Records from a collection:
════
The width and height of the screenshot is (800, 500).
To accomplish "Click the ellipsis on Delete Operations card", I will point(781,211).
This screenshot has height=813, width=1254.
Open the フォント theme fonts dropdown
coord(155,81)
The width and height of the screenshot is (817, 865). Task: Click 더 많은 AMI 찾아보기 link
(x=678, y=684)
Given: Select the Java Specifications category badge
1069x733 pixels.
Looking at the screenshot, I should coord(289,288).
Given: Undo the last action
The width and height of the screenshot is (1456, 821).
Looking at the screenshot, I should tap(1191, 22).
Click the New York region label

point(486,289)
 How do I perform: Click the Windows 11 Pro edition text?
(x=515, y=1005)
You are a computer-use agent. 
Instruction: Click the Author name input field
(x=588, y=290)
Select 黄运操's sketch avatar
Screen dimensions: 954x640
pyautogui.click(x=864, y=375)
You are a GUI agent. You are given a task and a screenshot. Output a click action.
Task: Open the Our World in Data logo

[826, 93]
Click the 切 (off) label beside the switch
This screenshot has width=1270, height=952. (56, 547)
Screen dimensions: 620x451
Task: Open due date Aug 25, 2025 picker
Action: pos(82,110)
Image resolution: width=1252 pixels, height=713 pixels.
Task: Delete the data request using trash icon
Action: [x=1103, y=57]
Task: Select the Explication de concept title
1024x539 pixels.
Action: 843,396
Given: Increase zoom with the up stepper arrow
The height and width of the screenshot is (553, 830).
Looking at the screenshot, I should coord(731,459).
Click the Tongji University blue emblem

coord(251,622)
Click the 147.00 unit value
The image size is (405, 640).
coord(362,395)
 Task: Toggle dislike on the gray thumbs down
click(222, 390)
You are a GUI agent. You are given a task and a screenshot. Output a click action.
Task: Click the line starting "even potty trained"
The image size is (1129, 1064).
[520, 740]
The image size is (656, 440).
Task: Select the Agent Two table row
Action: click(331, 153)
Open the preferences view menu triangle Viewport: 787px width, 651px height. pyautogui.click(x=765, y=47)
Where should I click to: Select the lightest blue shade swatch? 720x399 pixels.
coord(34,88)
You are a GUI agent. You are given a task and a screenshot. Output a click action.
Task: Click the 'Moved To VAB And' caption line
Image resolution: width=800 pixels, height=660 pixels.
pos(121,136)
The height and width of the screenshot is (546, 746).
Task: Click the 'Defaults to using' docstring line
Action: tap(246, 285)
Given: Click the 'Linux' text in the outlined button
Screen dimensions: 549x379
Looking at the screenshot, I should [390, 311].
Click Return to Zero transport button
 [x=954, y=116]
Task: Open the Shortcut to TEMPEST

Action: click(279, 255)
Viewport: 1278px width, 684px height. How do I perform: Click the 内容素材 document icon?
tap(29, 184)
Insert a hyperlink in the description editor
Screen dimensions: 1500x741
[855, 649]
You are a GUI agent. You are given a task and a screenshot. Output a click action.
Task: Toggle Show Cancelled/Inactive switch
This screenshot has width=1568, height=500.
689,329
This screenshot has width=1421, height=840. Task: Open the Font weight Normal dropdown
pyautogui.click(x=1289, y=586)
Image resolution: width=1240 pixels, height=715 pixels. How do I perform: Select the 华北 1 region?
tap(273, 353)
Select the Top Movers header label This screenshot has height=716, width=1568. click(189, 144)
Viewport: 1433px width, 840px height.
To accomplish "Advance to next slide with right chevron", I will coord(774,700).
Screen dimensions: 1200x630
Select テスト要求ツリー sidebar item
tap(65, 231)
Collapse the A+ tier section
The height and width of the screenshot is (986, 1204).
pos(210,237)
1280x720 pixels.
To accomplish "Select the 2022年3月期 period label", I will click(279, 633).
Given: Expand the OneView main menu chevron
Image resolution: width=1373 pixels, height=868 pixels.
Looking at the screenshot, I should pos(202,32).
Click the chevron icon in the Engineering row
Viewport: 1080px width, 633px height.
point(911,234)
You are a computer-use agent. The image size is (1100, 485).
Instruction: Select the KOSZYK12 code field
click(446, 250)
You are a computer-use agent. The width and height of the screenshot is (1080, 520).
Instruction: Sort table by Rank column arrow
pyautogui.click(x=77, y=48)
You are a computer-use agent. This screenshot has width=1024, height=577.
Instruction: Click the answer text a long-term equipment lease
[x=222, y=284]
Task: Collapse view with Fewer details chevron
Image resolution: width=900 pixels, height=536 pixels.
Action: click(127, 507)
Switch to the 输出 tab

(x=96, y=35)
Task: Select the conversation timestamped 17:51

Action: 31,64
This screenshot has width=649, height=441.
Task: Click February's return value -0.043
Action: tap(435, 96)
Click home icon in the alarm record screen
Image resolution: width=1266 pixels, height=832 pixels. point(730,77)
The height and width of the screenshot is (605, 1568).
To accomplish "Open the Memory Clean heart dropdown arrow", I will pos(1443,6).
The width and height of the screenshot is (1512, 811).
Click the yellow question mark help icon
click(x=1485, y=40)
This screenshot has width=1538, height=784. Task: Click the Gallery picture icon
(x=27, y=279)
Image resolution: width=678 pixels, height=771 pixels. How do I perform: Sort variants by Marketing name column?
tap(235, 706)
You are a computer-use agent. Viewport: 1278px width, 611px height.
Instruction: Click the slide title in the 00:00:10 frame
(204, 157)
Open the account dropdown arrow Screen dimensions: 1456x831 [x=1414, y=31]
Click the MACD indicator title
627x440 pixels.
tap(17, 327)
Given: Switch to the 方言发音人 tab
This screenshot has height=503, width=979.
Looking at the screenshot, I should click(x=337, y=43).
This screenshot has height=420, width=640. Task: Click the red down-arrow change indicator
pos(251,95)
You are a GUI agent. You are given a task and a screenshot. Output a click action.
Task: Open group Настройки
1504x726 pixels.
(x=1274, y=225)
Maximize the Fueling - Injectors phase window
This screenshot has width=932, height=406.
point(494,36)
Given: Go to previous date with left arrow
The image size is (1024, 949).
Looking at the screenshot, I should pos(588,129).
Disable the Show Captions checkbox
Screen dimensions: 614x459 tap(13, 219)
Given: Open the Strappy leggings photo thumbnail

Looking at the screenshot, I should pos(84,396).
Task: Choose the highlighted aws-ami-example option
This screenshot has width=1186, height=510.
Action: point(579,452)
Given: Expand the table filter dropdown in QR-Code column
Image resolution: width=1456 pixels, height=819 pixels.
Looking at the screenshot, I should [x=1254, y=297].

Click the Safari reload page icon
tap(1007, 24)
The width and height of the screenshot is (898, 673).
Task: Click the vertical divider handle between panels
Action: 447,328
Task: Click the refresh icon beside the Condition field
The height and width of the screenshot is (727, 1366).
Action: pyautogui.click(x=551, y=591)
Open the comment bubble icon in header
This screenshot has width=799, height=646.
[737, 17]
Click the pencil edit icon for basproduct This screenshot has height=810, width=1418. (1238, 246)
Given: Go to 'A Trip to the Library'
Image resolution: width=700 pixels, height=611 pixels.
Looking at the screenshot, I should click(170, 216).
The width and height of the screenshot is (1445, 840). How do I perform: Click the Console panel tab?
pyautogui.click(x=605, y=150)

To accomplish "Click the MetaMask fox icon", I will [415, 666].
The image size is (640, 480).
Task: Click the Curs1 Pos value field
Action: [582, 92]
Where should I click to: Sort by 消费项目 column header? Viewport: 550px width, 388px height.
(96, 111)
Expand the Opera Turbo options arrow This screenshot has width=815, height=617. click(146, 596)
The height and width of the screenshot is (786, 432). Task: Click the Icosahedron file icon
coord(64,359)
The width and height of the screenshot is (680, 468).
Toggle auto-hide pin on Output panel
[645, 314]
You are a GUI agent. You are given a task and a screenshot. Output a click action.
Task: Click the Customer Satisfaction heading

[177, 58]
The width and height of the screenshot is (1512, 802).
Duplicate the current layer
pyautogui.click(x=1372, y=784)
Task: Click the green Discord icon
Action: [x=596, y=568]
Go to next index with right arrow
════
- _What you have to do_: All of the entries above are to be printed again exactly.

- _Answer box_:
The width and height of the screenshot is (800, 500).
To accomplish "Click the ellipsis on Delete Operations card", I will point(781,211).
This screenshot has height=813, width=1254.
Open the フォント theme fonts dropdown
coord(155,81)
The width and height of the screenshot is (817, 865). Task: Click 더 많은 AMI 찾아보기 link
(x=678, y=684)
Given: Select the Java Specifications category badge
1069x733 pixels.
Looking at the screenshot, I should coord(289,288).
Given: Undo the last action
The width and height of the screenshot is (1456, 821).
Looking at the screenshot, I should tap(1191, 22).
Click the New York region label

point(486,289)
 How do I perform: Click the Windows 11 Pro edition text?
(x=515, y=1005)
You are a computer-use agent. 
Instruction: Click the Author name input field
(x=588, y=290)
Select 黄运操's sketch avatar
Screen dimensions: 954x640
pyautogui.click(x=864, y=375)
You are a GUI agent. You are given a task and a screenshot. Output a click action.
Task: Open the Our World in Data logo

[826, 93]
Click the 切 (off) label beside the switch
This screenshot has width=1270, height=952. (56, 547)
Screen dimensions: 620x451
Task: Open due date Aug 25, 2025 picker
Action: pos(82,110)
Image resolution: width=1252 pixels, height=713 pixels.
Task: Delete the data request using trash icon
Action: [x=1103, y=57]
Task: Select the Explication de concept title
1024x539 pixels.
Action: 843,396
Given: Increase zoom with the up stepper arrow
The height and width of the screenshot is (553, 830).
Looking at the screenshot, I should coord(731,459).
Click the Tongji University blue emblem

coord(251,622)
Click the 147.00 unit value
The image size is (405, 640).
coord(362,395)
 Task: Toggle dislike on the gray thumbs down
click(222, 390)
You are a GUI agent. You are given a task and a screenshot. Output a click action.
Task: Click the line starting "even potty trained"
The image size is (1129, 1064).
[520, 740]
The image size is (656, 440).
Task: Select the Agent Two table row
Action: click(331, 153)
Open the preferences view menu triangle Viewport: 787px width, 651px height. pyautogui.click(x=765, y=47)
Where should I click to: Select the lightest blue shade swatch? 720x399 pixels.
coord(34,88)
You are a GUI agent. You are given a task and a screenshot. Output a click action.
Task: Click the 'Moved To VAB And' caption line
Image resolution: width=800 pixels, height=660 pixels.
pos(121,136)
The height and width of the screenshot is (546, 746).
Task: Click the 'Defaults to using' docstring line
Action: tap(246, 285)
Given: Click the 'Linux' text in the outlined button
Screen dimensions: 549x379
Looking at the screenshot, I should [390, 311].
Click Return to Zero transport button
 [x=954, y=116]
Task: Open the Shortcut to TEMPEST

Action: click(279, 255)
Viewport: 1278px width, 684px height. How do I perform: Click the 内容素材 document icon?
tap(29, 184)
Insert a hyperlink in the description editor
Screen dimensions: 1500x741
[855, 649]
You are a GUI agent. You are given a task and a screenshot. Output a click action.
Task: Toggle Show Cancelled/Inactive switch
This screenshot has width=1568, height=500.
689,329
This screenshot has width=1421, height=840. Task: Open the Font weight Normal dropdown
pyautogui.click(x=1289, y=586)
Image resolution: width=1240 pixels, height=715 pixels. How do I perform: Select the 华北 1 region?
tap(273, 353)
Select the Top Movers header label This screenshot has height=716, width=1568. click(189, 144)
Viewport: 1433px width, 840px height.
To accomplish "Advance to next slide with right chevron", I will coord(774,700).
Screen dimensions: 1200x630
Select テスト要求ツリー sidebar item
tap(65, 231)
Collapse the A+ tier section
The height and width of the screenshot is (986, 1204).
pos(210,237)
1280x720 pixels.
To accomplish "Select the 2022年3月期 period label", I will click(279, 633).
Given: Expand the OneView main menu chevron
Image resolution: width=1373 pixels, height=868 pixels.
Looking at the screenshot, I should pos(202,32).
Click the chevron icon in the Engineering row
Viewport: 1080px width, 633px height.
point(911,234)
You are a computer-use agent. The image size is (1100, 485).
Instruction: Select the KOSZYK12 code field
click(446, 250)
You are a computer-use agent. The width and height of the screenshot is (1080, 520).
Instruction: Sort table by Rank column arrow
pyautogui.click(x=77, y=48)
You are a computer-use agent. This screenshot has width=1024, height=577.
Instruction: Click the answer text a long-term equipment lease
[x=222, y=284]
Task: Collapse view with Fewer details chevron
Image resolution: width=900 pixels, height=536 pixels.
Action: click(127, 507)
Switch to the 输出 tab

(x=96, y=35)
Task: Select the conversation timestamped 17:51

Action: 31,64
This screenshot has width=649, height=441.
Task: Click February's return value -0.043
Action: tap(435, 96)
Click home icon in the alarm record screen
Image resolution: width=1266 pixels, height=832 pixels. point(730,77)
The height and width of the screenshot is (605, 1568).
To accomplish "Open the Memory Clean heart dropdown arrow", I will pos(1443,6).
The width and height of the screenshot is (1512, 811).
Click the yellow question mark help icon
click(x=1485, y=40)
This screenshot has width=1538, height=784. Task: Click the Gallery picture icon
(x=27, y=279)
Image resolution: width=678 pixels, height=771 pixels. How do I perform: Sort variants by Marketing name column?
tap(235, 706)
You are a computer-use agent. Viewport: 1278px width, 611px height.
Instruction: Click the slide title in the 00:00:10 frame
(204, 157)
Open the account dropdown arrow Screen dimensions: 1456x831 [x=1414, y=31]
Click the MACD indicator title
627x440 pixels.
tap(17, 327)
Given: Switch to the 方言发音人 tab
This screenshot has height=503, width=979.
Looking at the screenshot, I should click(x=337, y=43).
This screenshot has height=420, width=640. Task: Click the red down-arrow change indicator
pos(251,95)
You are a GUI agent. You are given a task and a screenshot. Output a click action.
Task: Open group Настройки
1504x726 pixels.
(x=1274, y=225)
Maximize the Fueling - Injectors phase window
This screenshot has width=932, height=406.
point(494,36)
Given: Go to previous date with left arrow
The image size is (1024, 949).
Looking at the screenshot, I should pos(588,129).
Disable the Show Captions checkbox
Screen dimensions: 614x459 tap(13, 219)
Given: Open the Strappy leggings photo thumbnail

Looking at the screenshot, I should pos(84,396).
Task: Choose the highlighted aws-ami-example option
This screenshot has width=1186, height=510.
Action: point(579,452)
Given: Expand the table filter dropdown in QR-Code column
Image resolution: width=1456 pixels, height=819 pixels.
Looking at the screenshot, I should [x=1254, y=297].

Click the Safari reload page icon
tap(1007, 24)
The width and height of the screenshot is (898, 673).
Task: Click the vertical divider handle between panels
Action: 447,328
Task: Click the refresh icon beside the Condition field
The height and width of the screenshot is (727, 1366).
Action: pyautogui.click(x=551, y=591)
Open the comment bubble icon in header
This screenshot has width=799, height=646.
[737, 17]
Click the pencil edit icon for basproduct This screenshot has height=810, width=1418. (1238, 246)
Given: Go to 'A Trip to the Library'
Image resolution: width=700 pixels, height=611 pixels.
Looking at the screenshot, I should click(170, 216).
The width and height of the screenshot is (1445, 840). How do I perform: Click the Console panel tab?
pyautogui.click(x=605, y=150)

To accomplish "Click the MetaMask fox icon", I will [415, 666].
The image size is (640, 480).
Task: Click the Curs1 Pos value field
Action: [582, 92]
Where should I click to: Sort by 消费项目 column header? Viewport: 550px width, 388px height.
(96, 111)
Expand the Opera Turbo options arrow This screenshot has width=815, height=617. click(146, 596)
The height and width of the screenshot is (786, 432). Task: Click the Icosahedron file icon
coord(64,359)
The width and height of the screenshot is (680, 468).
Toggle auto-hide pin on Output panel
[645, 314]
You are a GUI agent. You are given a task and a screenshot. Output a click action.
Task: Click the Customer Satisfaction heading

[177, 58]
The width and height of the screenshot is (1512, 802).
Duplicate the current layer
pyautogui.click(x=1372, y=784)
Task: Click the green Discord icon
Action: [x=596, y=568]
Go to next index with right arrow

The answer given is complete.